I hope you got to your mum’s and that she is far more angry with him than you.
That man left you vulnerable on a cold night. A vulnerable woman who could have been attacked or worse - and you are mithering him and he can’t relax? He is vile.
Of course you feel lonely because you are alone. You are paying for everything, doing everything, and he gets to do what he wants when he wants.
There is so much more to life than this. You are so young. I walked out at 29 and my only regret is that I didn’t do it 19. Over 10 years of my life.
BUT I am glad that I freed myself from someone who only cared about himself.
Go and stay with your mum, sort out your admin, and life will get better.
If you stay with this man he will know now just how badly he can treat you and it will get worse.

Ewock · 14/12/2024 09:13

Op I do hope you're home and warm.
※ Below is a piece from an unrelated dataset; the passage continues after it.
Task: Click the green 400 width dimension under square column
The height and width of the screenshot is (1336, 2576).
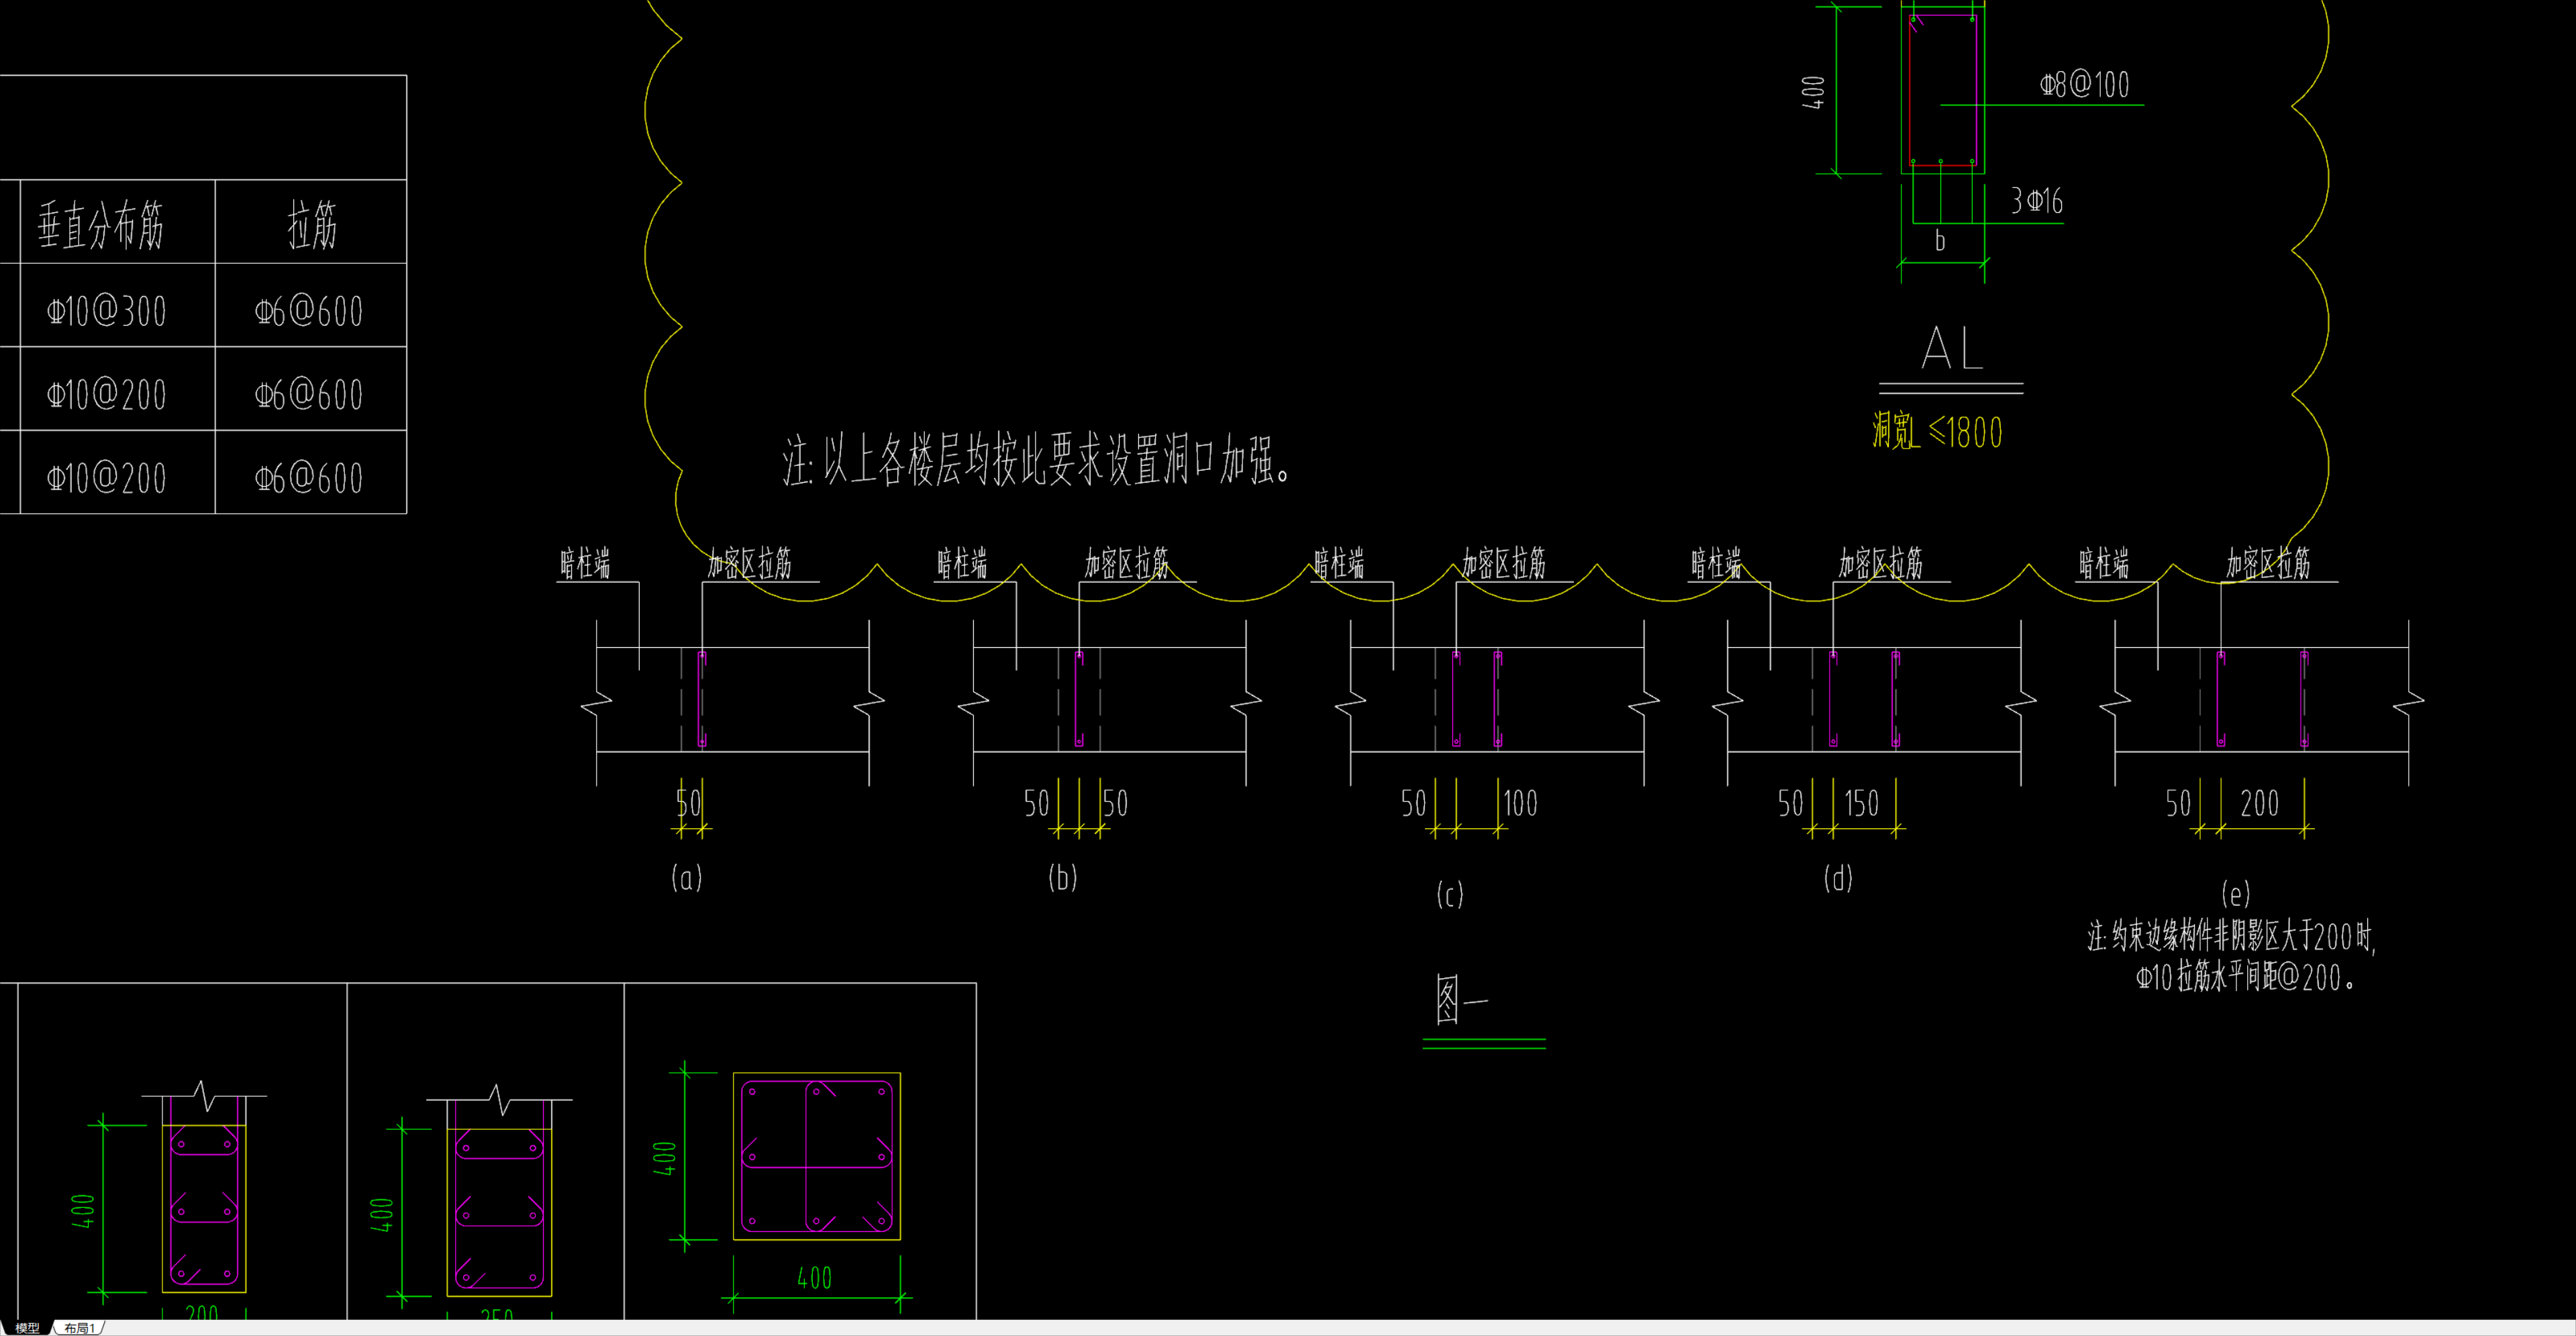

Shocking behaviour from him, please keep hold of the anger you feel and leave this disgusting human.

minceyminceypies · 14/12/2024 09:13

I'm going to leave this now @Plastictrees because you're misunderstanding.

misscockerspaniel · 14/12/2024 09:17

Wishing you all the strength in the world. You only have one life 💐

NasiDagang · 14/12/2024 09:17

OP, please give us an update! We are really worried about you❤️

Ukholidaysaregreat · 14/12/2024 09:18

Hi OP, I was reading this last night. Hope you are OK. Hope you got back in the house. Thank God for the 24hr McDonald's. He didn't give a fuck where you were he wasn't bothered about you in any way. I hope you can find the courage to leave. I would go back to your Mum's for a bit or pack his bags and put them outside and lock him out when you get the key back. If you can enrole on the Freedom program you might find that really helps you re set your boundaries. A lot of people on here also recommend reading Lundy Bancroft 'why does he do that's I think it is called. Good Luck with your future. You are worth more than his shit offering.

Toastghost · 14/12/2024 09:21

I hate him just reading that.

idontknow1001 · 14/12/2024 09:23

Omg just read through all this. I’m speechless, absolutely awful that he did this to you! I hope you’re safe asleep somewhere nice and warm. Thanks god u were able to go to a McDonald’s but I can’t imagine how angry, hurt, cold, tired and scared you were. He’s put you in a very vulnerable position. I really hope you’re okay!